Carta Aberta à Multidão de Sobreviventes da Psiquiatria | CARA & Edições Tormenta

Há 143 anos nascia o honorável escritor Lima Barreto, popularmente conhecido como Lima Barreto. Sua escrita, que planava como uma pluma entre a ousadia e a prudência, era decididamente marcada pela indignação e pelo esforço em transmutar as palavras em armas de enunciação. Lima Barreto, que, como grande parte dos racializados proletarizados, sofria com alcoolismo. Seria por conta deste que Lima Barreto seria internado no Hospital Nacional de Alienados, localizado no Rio de Janeiro, em 1914. Mas não era a primeira vez que o escritor se deparava com o cenário da loucura: seu pai havia trabalhado nas Colônias de Alienados na Ilha do Governador, em 1890, como almoxarife. 12 anos depois, o próprio pai enlouqueceu, passando de funcionário a paciente.
══════════
ATIVIDADES
- A) Responda, com base no texto sobre Lima Barreto:
(i) Há quantos anos nascia o escritor?
(ii) Em que ano e em qual hospital ele foi internado?
(iii) Que função o pai dele exercia nas Colônias de Alienados na Ilha do Governador?
- B) Transcreva do texto sobre Lima Barreto tudo o que vai desde "Há 143 anos" até "funcionário a paciente.".
- C) Prossiga o texto sobre Lima Barreto a partir do ponto em que ele termina.

CONTEÚDO DOS DADOS
══════════
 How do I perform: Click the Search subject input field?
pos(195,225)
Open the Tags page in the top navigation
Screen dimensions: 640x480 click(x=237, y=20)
══════════
RESPOSTAS
- A)
(i) Há 143 anos.
(ii) Em 1914, no Hospital Nacional de Alienados, no Rio de Janeiro.
(iii) A função de almoxarife.

- B)
Há 143 anos nascia o honorável escritor Lima Barreto, popularmente conhecido como Lima Barreto. Sua escrita, que planava como uma pluma entre a ousadia e a prudência, era decididamente marcada pela indignação e pelo esforço em transmutar as palavras em armas de enunciação. Lima Barreto, que, como grande parte dos racializados proletarizados, sofria com alcoolismo. Seria por conta deste que Lima Barreto seria internado no Hospital Nacional de Alienados, localizado no Rio de Janeiro, em 1914. Mas não era a primeira vez que o escritor se deparava com o cenário da loucura: seu pai havia trabalhado nas Colônias de Alienados na Ilha do Governador, em 1890, como almoxarife. 12 anos depois, o próprio pai enlouqueceu, passando de funcionário a paciente.

- C)
Da sua experiência de internação surgirá Diário do Hospício – O Cemitério dos Vivos. Observador sagaz, o escritor não poupava os costumes burgueses, a sociedade de privilégios e aqueles que deles desfrutavam descaradamente, o racismo e a indiferença social. No fundo, sabia Lima Barreto que a sua loucura não lhe era própria, efeito de desequilíbrios químicos seus, mas socialmente produzida. Num de seus relatos empregados como arma de enunciação, diz ele:

Veio-me, repentinamente, um horror à sociedade e à vida; uma vontade de absoluto aniquilamento, mais do que aquele que a morte traz; um desejo de perecimento total da minha memória na terra; um desespero por ter sonhado e terem me acenado tanta grandeza, e ver agora, de uma hora para outra, sem de fato ter perdido minha situação, cair tão baixo, que quase, me pus a chorar que nem criança.“

Sabemos que os manicômios não existem mais como antigamente. Mas isto não significa que tenham sido abolidos: não sendo estruturas monolíticas, mas sim estruturas plásticas de vigilância e controle, os manicômios atualizaram seus mecanismos, de modo a não serem mais percebidos enquanto tais. Muda-se a aparência, mas a relação de fundo permanece a mesma. “É loucura acreditar que os manicômios ainda existem”, diria um psiquiatra já disposto a atribuir um diagnóstico e internar compulsoriamente. Para quem acha que já não há manicômios – por reduzir o manicômio a um edifício e ignorar como ele opera, que se trate duma relação determinada de poder -, refrescamos a memória: no ano passado o prefeito do Rio de Janeiro, Eduardo Paes (PSD), havia lançado um novo plano para atendimento à população em situação de rua que – vejam só! – prevê a internação compulsória de dependentes químicos, tal como na época do Lima Barreto, salvas as devidas especificidades históricas e sociais. A causa da dependência química, por sua vez, não é combatida e permanece intacta. Mas o que dizer do mesmo prefeito que, diante das enchentes que invadiram 20 mil casas em Acari no mês de janeiro, responde que “chuva não é surpresa”? O que dizer do mesmo prefeito responsável pelo desalojamento de mais de 10 mil famílias (aproximadamente 250 mil pessoas) em prol das obras da Copa do Mundo, em 2014?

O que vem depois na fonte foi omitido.